[Your task]: Every record, down to the last line, must be given again exactly.

[Exercise input]:
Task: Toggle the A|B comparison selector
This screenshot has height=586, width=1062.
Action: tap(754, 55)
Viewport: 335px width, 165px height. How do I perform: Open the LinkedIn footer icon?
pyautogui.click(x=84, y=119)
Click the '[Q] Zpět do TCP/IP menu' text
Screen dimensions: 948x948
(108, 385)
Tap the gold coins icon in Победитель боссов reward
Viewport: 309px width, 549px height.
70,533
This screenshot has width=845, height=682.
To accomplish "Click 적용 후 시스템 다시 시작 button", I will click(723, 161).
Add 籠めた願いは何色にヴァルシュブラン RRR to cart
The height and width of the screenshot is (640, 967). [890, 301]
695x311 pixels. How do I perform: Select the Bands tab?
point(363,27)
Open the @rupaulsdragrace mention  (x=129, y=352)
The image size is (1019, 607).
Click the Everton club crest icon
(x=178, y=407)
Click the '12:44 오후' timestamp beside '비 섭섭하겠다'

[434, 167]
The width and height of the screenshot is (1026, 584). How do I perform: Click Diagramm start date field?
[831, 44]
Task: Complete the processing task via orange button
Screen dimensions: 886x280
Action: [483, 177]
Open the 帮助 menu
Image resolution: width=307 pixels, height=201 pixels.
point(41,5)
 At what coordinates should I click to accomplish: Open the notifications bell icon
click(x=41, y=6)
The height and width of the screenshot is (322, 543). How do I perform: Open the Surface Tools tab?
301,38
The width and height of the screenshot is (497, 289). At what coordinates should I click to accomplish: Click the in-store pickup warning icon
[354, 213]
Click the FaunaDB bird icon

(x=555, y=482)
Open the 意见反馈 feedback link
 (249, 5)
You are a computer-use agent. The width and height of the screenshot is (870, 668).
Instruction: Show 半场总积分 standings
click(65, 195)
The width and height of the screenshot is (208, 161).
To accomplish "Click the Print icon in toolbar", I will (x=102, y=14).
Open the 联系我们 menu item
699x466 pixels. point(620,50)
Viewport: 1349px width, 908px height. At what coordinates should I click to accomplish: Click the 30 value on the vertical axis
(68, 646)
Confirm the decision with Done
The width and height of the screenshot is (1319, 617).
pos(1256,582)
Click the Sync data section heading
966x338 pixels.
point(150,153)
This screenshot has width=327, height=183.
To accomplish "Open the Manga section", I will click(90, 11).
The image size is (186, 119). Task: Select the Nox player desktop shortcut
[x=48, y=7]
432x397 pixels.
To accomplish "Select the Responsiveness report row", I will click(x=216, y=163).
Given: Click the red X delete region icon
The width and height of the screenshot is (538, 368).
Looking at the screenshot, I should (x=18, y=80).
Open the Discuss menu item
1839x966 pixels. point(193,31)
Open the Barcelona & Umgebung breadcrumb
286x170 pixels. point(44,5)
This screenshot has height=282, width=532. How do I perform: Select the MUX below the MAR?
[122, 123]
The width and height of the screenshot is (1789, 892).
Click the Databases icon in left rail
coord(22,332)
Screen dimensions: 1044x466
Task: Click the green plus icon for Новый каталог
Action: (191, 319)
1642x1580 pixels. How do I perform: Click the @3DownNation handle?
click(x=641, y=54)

[Solution to the problem]:
Task: Toggle the A|B comparison selector
This screenshot has height=586, width=1062.
Action: tap(754, 55)
Viewport: 335px width, 165px height. How do I perform: Open the LinkedIn footer icon?
pyautogui.click(x=84, y=119)
Click the '[Q] Zpět do TCP/IP menu' text
Screen dimensions: 948x948
(108, 385)
Tap the gold coins icon in Победитель боссов reward
Viewport: 309px width, 549px height.
70,533
This screenshot has width=845, height=682.
To accomplish "Click 적용 후 시스템 다시 시작 button", I will click(723, 161).
Add 籠めた願いは何色にヴァルシュブラン RRR to cart
The height and width of the screenshot is (640, 967). [890, 301]
695x311 pixels. How do I perform: Select the Bands tab?
point(363,27)
Open the @rupaulsdragrace mention  (x=129, y=352)
The image size is (1019, 607).
Click the Everton club crest icon
(x=178, y=407)
Click the '12:44 오후' timestamp beside '비 섭섭하겠다'

[434, 167]
The width and height of the screenshot is (1026, 584). How do I perform: Click Diagramm start date field?
[831, 44]
Task: Complete the processing task via orange button
Screen dimensions: 886x280
Action: [483, 177]
Open the 帮助 menu
Image resolution: width=307 pixels, height=201 pixels.
point(41,5)
 At what coordinates should I click to accomplish: Open the notifications bell icon
click(x=41, y=6)
The height and width of the screenshot is (322, 543). How do I perform: Open the Surface Tools tab?
301,38
The width and height of the screenshot is (497, 289). At what coordinates should I click to accomplish: Click the in-store pickup warning icon
[354, 213]
Click the FaunaDB bird icon

(x=555, y=482)
Open the 意见反馈 feedback link
 (249, 5)
You are a computer-use agent. The width and height of the screenshot is (870, 668).
Instruction: Show 半场总积分 standings
click(65, 195)
The width and height of the screenshot is (208, 161).
To accomplish "Click the Print icon in toolbar", I will (x=102, y=14).
Open the 联系我们 menu item
699x466 pixels. point(620,50)
Viewport: 1349px width, 908px height. At what coordinates should I click to accomplish: Click the 30 value on the vertical axis
(68, 646)
Confirm the decision with Done
The width and height of the screenshot is (1319, 617).
pos(1256,582)
Click the Sync data section heading
966x338 pixels.
point(150,153)
This screenshot has width=327, height=183.
To accomplish "Open the Manga section", I will click(90, 11).
The image size is (186, 119). Task: Select the Nox player desktop shortcut
[x=48, y=7]
432x397 pixels.
To accomplish "Select the Responsiveness report row", I will click(x=216, y=163).
Given: Click the red X delete region icon
The width and height of the screenshot is (538, 368).
Looking at the screenshot, I should (x=18, y=80).
Open the Discuss menu item
1839x966 pixels. point(193,31)
Open the Barcelona & Umgebung breadcrumb
286x170 pixels. point(44,5)
This screenshot has height=282, width=532. How do I perform: Select the MUX below the MAR?
[122, 123]
The width and height of the screenshot is (1789, 892).
Click the Databases icon in left rail
coord(22,332)
Screen dimensions: 1044x466
Task: Click the green plus icon for Новый каталог
Action: (191, 319)
1642x1580 pixels. How do I perform: Click the @3DownNation handle?
click(x=641, y=54)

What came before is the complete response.